Refleksi Dari Parmas Insight Chapter #1
Di tengah arus informasi yang bergerak secara cepat, para penyelenggara pemilu di Jawa Barat berkumpul dalam sebuah ruang virtual. Bukan untuk sekadar rapat rutin, tapi untuk merenungkan ulang bagaimana caranya menjaga nyala demokrasi tetap hangat di tangan rakyat.

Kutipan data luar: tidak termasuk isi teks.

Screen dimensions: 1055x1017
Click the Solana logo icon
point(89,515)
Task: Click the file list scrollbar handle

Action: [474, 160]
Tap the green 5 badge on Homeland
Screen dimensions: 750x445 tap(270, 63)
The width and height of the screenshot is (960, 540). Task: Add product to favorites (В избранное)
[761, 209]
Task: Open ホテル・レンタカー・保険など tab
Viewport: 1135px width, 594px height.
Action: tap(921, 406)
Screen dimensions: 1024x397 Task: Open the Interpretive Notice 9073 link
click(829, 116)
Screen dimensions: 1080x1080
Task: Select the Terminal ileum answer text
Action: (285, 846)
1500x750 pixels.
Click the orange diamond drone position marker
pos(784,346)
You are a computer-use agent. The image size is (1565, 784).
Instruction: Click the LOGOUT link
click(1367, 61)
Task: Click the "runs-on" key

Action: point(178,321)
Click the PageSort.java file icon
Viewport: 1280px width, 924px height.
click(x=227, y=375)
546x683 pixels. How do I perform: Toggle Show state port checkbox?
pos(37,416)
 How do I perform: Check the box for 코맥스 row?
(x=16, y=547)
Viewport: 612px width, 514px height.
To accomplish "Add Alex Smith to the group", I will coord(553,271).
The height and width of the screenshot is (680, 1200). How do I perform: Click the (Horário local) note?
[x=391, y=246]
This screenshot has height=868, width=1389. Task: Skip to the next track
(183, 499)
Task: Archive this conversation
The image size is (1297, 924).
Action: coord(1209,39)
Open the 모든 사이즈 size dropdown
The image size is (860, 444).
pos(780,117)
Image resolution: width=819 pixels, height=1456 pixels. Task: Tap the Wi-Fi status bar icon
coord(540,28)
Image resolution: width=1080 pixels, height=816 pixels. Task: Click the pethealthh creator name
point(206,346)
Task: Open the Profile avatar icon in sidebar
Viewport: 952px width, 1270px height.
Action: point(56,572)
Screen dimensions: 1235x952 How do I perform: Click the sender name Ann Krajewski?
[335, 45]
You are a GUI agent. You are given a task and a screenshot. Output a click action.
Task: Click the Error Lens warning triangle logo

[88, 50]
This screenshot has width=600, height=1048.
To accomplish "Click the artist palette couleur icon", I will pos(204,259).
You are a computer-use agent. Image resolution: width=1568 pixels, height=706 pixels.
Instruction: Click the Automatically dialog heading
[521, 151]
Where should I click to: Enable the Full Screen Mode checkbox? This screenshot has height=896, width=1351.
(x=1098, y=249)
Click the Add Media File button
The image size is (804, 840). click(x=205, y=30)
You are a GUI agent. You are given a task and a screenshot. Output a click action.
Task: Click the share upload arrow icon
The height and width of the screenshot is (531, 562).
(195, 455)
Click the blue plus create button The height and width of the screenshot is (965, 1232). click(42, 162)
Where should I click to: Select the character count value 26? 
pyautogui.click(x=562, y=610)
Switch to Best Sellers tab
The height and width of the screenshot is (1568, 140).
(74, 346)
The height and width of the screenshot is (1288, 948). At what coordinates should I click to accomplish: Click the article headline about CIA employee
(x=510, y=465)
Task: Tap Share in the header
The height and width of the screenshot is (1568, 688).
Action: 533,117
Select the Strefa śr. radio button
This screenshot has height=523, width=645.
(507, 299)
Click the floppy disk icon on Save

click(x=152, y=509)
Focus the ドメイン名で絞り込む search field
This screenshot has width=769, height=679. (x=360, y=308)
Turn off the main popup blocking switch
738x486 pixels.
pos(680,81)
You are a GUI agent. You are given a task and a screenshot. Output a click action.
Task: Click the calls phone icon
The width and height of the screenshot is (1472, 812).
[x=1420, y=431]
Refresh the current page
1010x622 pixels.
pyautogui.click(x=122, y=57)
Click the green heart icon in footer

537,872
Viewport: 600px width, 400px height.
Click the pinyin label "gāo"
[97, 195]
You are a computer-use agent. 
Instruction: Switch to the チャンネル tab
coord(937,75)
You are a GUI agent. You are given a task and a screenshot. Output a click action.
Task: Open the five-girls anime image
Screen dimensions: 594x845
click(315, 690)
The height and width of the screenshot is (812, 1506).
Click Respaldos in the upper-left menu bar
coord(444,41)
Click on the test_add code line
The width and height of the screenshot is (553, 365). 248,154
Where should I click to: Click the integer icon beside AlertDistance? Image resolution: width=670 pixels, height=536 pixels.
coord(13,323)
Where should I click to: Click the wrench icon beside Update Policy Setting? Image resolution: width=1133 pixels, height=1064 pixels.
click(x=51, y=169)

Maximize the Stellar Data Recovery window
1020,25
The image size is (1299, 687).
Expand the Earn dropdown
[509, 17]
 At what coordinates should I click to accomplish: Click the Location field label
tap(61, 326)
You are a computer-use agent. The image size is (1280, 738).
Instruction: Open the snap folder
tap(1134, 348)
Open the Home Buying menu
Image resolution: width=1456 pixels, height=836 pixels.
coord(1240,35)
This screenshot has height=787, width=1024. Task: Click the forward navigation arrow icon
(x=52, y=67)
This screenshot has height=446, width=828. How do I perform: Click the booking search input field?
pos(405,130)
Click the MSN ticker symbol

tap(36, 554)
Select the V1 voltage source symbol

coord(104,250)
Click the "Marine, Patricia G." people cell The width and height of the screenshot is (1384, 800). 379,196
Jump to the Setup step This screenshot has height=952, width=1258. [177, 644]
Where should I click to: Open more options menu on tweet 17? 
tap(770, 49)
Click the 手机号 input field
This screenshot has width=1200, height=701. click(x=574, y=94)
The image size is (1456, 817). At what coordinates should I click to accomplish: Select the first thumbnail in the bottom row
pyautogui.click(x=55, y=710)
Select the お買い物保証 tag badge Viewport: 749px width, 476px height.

Rabu, 8 Oktober, Parmas Insight Chapter #1 digelar secara daring. Sebuah forum yang tak hanya mengundang KPU Kota Kabupaten se-Jawa Barat, tapi juga memanggil nalar dan nurani untuk duduk bersama, membicarakan apa yang membuat pemilih datang ke TPS, Dan apa yang membuat mereka enggan datang.
Ahmad Nur Hidayat, Ketua KPU Jawa Barat, membuka forum dengan satu pengingat penting: teknologi berkembang, tetapi nilai tidak boleh tergantikan. “AI bisa meniru suara manusia, tapi tidak bisa meniru hati yang jujur,” katanya. Sebuah kalimat yang tidak hanya menyentuh, tapi juga menggugah: bahwa kecepatan informasi harus tunduk pada etika, bukan mendikte arah demokrasi.
Sementara itu, August Mellaz dari KPU RI, mengangkat dua pilar penting: menjadikan KPU sebagai rumah pengetahuan, dan ruang kolaborasi. Ia mengajak semua pihak untuk merefleksikan pengalaman Pemilu secara kritis, agar setiap pemilihan bukan hanya menghasilkan pemenang, tapi juga pembelajaran.
Forum ini juga mengundang narasumber dari KPU Kota Kabupaten. Wenti dari KPU Kota Bandung, Aprian dari KPU Kabupaten Bogor, dan La Media dari KPU Kota Cimahi turun berbagi langsung dari lapangan. Cerita-cerita mereka adalah potret mini dari realitas besar: tentang tantangan merangkul pemilih muda, tentang strategi memanfaatkan media sosial, dan tentang pentingnya menyapa warga dengan bahasa yang mereka mengerti.
Di akhir sesi, Hedi Ardia menegaskan satu hal: Parmas Insight bukan lagi sekadar forum. Ia adalah laboratorium gagasan. Tempat bertemunya pengalaman, strategi, dan semangat kolektif. Tempat di mana demokrasi tidak dibahas dari atas, tapi dibangun dari bawah.
Karena pada akhirnya, partisipasi bukan soal angka. Ia adalah soal rasa memiliki.